Le lundi 29 mai, l'Ouganda a fait sensation dans les médias internationaux, notamment dans l'Europe progressiste et dans la plupart des pays de l'OCDE : le président Yoweri Museveni a promulgué en loi un projet "anti-gay" sévère et controversé. La nouvelle loi est considérée comme étant "odieuse" par les experts en droits de l'homme des Nations Unies et "la pire de son genre dans le monde". La décision du président Museveni a suscité l'indignation et la condamnation de l'Occident et de toutes les grandes organisations mondiales de défense des droits de l'homme.

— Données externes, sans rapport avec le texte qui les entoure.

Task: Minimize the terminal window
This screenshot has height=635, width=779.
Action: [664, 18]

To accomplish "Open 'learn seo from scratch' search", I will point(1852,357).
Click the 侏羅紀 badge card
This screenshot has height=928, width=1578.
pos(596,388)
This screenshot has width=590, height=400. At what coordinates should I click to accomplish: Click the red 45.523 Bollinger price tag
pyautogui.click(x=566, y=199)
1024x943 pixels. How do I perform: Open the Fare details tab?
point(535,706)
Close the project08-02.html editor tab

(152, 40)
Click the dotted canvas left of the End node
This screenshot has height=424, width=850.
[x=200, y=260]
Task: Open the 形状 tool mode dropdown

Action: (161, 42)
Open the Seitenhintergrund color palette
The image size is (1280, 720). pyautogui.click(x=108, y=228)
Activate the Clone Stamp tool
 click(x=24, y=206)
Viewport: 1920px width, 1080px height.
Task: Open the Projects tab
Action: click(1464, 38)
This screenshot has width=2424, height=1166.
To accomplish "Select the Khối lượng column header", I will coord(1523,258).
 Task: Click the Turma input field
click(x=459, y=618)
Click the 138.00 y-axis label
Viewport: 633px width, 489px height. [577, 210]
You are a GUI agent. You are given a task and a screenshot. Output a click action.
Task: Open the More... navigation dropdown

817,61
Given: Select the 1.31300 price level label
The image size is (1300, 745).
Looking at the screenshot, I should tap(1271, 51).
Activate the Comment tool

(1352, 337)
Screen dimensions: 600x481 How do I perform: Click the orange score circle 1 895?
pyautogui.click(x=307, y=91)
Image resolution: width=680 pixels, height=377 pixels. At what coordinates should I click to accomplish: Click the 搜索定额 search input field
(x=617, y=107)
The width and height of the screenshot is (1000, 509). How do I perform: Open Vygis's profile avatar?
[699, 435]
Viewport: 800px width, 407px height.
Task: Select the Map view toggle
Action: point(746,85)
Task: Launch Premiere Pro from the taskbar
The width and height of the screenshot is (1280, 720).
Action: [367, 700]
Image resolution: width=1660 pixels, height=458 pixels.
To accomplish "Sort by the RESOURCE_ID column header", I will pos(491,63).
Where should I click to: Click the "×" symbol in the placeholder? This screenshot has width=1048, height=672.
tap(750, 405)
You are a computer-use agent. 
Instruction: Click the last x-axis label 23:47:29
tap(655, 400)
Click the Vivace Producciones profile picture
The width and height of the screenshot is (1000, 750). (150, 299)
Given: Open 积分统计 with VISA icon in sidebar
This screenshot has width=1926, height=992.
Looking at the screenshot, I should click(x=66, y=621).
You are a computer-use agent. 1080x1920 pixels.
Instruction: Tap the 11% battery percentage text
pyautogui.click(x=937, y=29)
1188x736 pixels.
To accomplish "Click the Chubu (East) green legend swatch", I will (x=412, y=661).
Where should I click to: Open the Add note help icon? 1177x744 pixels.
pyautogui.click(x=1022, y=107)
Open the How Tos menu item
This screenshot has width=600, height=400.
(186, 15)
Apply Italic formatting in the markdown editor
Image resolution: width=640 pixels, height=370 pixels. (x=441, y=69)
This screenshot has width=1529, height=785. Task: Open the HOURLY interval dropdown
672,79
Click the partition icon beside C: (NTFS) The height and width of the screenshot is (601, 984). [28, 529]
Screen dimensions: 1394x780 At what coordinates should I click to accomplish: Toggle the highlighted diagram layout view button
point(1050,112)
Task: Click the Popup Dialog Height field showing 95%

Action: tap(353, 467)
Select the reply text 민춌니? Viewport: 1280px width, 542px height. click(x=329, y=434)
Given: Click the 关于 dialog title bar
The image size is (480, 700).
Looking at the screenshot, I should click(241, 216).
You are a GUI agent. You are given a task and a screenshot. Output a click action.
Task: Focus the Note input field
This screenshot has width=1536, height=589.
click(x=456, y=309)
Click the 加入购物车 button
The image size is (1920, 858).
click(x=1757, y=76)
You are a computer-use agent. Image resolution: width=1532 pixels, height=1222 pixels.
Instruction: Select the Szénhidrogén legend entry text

Le Bureau du Haut Commissaire aux droits de l'homme des Nations unies a estimé que "cette violation des droits des personnes LGBT et de l'ensemble de la population nécessite un examen judiciaire urgent".

Un vœu pieux ?

J'ai occupé pendant près de 4,5 ans le poste de chef de bureau de l'Agence des Nations unies pour les droits et la santé de la reproduction (UNFPA) en Ouganda. D'emblée, je tiens à préciser que, durant mon mandat de haut fonctionnaire des Nations unies en poste en Ouganda et jusqu'à ce jour, j'ai respecté sans équivoque la souveraineté de l'Ouganda en ce qui concerne sa propre jurisprudence. Je continue d'admirer le président Museveni en tant que garant de la paix et d'une sécurité relative dans la région troublée et volatile des Grands Lacs africains. Mes relations professionnelles avec le couple présidentiel ougandais, avec les ministres et avec les représentants des agences et départements gouvernementaux ont été cordiales, respectueuses et constructives pour le plus grand bien de l'Ouganda et de ses 45 millions d'habitants. L'un de mes plus proches homologues du gouvernement ougandais était l'Honorable David Bahati, alors Ministre d'État aux finances, à la planification et au développement économique, ... et le promoteur et fervent défenseur du (premier) projet de loi antihomosexualité en 2009.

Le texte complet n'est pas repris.